In the report, U.S. and Canadian researchers said 821 volunteers in both countries participated in the randomized, double-blind controlled trial.
These volunteers ranged in age from 33 to 50 and most of them were at high risk of novel Coronavirus infection.
Some volunteers have family members who have been diagnosed, while others work in medical care and first aid.
None of them had the symptoms of novel Coronavirus infection when they participated in the trial.

The volunteers were randomly assigned to either a treatment group receiving hydroxychloroquine or a control group receiving the same amount of a placebo.
The results showed that novel Coronavirus infection was 11.8% in the treatment group and 14.3% in the control group during the trial.
The researchers don’t think this is a statistically significant difference.

In terms of side effects, nausea, diarrhea and abdominal discomfort were reported in 40.1% of the treatment group, a higher proportion than in the control group.
But there were no serious adverse reactions or cardiac complications.

The goal of the study was to see if hydroxychloroquine could help prevent a novel Coronavirus infection, said David Bolwell, Professor at the University of Minnesota School of Medicine and one of the lead researchers.

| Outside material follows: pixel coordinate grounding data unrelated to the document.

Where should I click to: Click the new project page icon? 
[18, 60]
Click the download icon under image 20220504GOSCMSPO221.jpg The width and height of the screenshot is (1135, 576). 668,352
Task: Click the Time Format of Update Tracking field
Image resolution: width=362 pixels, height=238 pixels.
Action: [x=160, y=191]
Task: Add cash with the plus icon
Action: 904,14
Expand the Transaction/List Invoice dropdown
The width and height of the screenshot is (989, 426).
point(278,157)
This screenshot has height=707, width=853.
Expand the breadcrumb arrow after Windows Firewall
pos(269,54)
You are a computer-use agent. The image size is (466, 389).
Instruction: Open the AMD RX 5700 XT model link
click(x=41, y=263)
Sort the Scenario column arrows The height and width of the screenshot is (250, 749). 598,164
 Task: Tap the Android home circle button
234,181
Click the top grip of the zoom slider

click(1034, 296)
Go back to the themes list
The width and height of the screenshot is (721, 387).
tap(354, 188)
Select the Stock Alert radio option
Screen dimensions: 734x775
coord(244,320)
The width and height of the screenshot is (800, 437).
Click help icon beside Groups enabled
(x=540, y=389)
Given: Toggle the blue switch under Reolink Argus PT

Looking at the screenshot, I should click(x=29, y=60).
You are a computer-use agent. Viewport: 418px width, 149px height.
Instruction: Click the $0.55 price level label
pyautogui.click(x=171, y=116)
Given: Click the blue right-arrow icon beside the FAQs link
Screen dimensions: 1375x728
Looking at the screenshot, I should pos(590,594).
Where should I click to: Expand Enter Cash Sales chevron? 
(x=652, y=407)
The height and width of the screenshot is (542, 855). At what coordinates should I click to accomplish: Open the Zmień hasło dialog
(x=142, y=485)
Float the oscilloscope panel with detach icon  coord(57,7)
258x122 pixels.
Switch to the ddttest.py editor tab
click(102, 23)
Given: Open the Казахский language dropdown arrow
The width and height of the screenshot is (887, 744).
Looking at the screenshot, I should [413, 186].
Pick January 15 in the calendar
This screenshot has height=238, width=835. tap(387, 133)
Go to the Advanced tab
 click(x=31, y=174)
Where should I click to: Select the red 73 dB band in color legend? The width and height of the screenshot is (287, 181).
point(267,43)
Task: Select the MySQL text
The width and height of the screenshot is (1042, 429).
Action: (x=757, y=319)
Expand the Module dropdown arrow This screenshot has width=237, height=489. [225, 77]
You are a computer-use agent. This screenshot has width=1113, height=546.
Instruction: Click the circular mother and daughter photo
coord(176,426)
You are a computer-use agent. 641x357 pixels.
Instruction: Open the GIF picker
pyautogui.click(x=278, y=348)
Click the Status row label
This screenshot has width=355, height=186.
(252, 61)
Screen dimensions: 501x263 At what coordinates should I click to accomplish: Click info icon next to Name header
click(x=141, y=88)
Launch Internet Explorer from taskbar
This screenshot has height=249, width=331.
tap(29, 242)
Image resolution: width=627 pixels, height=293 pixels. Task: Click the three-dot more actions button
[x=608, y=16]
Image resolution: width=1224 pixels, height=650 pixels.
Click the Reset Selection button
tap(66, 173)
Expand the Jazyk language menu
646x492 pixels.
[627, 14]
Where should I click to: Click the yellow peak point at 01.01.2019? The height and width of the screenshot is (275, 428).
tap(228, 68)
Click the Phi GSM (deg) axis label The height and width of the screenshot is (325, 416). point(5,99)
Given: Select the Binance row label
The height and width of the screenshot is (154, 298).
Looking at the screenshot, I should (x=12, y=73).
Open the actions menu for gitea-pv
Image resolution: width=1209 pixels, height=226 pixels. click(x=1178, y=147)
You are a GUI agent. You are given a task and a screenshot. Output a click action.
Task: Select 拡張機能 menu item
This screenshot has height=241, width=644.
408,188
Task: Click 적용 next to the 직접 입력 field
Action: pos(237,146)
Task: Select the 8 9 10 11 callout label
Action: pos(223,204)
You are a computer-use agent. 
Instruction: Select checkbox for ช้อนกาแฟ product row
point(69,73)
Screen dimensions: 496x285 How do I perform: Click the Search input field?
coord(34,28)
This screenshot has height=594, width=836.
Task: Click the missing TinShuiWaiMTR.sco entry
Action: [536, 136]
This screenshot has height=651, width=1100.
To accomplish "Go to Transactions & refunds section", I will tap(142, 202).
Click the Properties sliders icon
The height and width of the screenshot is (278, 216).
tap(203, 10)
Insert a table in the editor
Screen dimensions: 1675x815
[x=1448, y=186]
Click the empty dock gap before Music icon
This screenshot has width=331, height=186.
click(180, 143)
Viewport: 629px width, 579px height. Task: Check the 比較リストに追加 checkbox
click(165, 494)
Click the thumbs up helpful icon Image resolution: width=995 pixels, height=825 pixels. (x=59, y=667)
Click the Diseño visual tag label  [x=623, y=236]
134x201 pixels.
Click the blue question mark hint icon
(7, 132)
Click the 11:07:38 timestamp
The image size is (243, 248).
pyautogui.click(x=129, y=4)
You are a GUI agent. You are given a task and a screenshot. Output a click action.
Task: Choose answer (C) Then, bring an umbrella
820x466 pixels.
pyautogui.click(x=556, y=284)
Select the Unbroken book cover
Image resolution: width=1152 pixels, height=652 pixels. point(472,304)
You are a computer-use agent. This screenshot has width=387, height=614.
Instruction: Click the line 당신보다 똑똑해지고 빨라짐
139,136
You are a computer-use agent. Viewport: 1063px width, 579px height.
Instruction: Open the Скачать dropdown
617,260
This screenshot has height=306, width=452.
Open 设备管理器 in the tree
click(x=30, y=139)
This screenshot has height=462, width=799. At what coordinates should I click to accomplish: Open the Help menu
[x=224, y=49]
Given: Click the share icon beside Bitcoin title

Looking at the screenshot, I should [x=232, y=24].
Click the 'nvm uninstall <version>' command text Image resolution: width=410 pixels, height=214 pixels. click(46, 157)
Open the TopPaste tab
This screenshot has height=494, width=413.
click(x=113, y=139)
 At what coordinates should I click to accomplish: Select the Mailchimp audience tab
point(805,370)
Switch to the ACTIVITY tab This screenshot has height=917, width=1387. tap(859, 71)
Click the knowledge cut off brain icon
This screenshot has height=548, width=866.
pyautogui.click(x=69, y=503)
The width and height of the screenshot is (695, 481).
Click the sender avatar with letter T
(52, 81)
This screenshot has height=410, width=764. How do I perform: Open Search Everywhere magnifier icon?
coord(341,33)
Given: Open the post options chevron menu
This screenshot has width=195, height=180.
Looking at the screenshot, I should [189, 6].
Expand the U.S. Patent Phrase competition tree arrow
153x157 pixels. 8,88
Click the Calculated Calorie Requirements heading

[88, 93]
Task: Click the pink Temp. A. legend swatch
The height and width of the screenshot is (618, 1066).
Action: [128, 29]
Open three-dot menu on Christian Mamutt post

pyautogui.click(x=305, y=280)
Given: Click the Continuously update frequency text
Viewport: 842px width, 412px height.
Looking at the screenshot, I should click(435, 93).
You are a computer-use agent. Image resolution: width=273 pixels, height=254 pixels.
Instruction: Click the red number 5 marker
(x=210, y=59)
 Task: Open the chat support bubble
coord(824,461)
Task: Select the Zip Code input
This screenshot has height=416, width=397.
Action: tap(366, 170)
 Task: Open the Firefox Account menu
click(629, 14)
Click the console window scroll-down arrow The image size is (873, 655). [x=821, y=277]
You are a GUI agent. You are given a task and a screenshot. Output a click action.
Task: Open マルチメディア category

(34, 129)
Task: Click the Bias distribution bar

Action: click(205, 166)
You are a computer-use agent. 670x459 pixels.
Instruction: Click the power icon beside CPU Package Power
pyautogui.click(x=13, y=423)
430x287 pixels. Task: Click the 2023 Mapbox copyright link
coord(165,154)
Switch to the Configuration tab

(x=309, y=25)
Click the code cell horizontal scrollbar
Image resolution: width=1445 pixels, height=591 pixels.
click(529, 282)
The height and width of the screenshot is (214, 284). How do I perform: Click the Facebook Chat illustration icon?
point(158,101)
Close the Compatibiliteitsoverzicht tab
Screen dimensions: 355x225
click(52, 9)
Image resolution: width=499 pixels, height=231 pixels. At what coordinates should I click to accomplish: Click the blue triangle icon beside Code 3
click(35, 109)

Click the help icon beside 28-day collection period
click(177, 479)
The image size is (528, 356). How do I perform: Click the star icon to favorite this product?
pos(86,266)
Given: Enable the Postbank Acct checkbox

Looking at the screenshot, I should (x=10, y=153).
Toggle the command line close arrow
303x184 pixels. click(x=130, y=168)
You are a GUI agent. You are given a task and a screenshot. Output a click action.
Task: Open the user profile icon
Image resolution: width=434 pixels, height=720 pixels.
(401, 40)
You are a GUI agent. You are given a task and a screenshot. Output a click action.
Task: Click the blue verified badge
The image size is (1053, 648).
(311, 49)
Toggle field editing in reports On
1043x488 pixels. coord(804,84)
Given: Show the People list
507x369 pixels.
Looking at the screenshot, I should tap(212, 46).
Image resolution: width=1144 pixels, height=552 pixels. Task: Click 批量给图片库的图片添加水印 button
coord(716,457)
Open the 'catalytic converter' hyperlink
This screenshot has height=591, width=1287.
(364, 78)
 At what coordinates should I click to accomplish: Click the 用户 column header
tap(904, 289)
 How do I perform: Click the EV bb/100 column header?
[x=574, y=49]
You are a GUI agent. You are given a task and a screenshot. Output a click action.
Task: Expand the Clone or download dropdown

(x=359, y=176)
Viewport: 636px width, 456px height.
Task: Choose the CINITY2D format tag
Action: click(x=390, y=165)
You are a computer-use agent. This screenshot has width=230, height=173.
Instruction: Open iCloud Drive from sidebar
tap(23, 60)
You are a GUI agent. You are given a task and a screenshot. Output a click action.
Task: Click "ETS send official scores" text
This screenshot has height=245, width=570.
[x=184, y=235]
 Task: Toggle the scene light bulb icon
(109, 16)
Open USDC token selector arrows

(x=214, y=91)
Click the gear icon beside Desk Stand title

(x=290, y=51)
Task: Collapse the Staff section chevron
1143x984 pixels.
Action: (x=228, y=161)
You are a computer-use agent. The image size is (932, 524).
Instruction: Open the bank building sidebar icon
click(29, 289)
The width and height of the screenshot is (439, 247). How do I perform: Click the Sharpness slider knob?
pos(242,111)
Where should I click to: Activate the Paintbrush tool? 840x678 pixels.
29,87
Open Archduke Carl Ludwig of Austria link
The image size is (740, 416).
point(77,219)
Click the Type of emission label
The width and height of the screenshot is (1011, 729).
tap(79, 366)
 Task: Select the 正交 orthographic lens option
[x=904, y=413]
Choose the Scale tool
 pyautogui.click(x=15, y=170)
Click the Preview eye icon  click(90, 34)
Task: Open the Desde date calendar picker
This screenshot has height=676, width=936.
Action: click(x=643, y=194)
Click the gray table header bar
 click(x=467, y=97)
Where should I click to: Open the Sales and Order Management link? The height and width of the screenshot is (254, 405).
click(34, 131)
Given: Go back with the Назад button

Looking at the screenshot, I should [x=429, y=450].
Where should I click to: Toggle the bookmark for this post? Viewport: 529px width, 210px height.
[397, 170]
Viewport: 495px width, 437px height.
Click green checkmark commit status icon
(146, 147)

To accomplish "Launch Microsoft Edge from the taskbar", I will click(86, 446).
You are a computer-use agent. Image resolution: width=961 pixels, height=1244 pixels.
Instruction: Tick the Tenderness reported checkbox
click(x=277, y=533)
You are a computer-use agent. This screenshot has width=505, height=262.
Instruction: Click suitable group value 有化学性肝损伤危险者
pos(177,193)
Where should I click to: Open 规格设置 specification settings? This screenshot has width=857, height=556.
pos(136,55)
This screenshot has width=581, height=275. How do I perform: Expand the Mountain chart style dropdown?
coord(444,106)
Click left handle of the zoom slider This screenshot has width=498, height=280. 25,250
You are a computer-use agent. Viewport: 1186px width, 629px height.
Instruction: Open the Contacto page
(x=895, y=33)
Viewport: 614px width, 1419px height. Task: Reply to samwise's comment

Hydroxychloroquine was considered one of the potentially effective drugs after the coVID-19 outbreak.
However, recent studies on hydroxychloroquine have been controversial, with some places abandoning the use of hydroxychloroquine in patients with COVID-19.
The role of hydroxychloroquine is still being studied and discussed in international academic circles. Some research projects are aimed at exploring whether hydroxychloroquine can help prevent mild patients from developing into severe ones.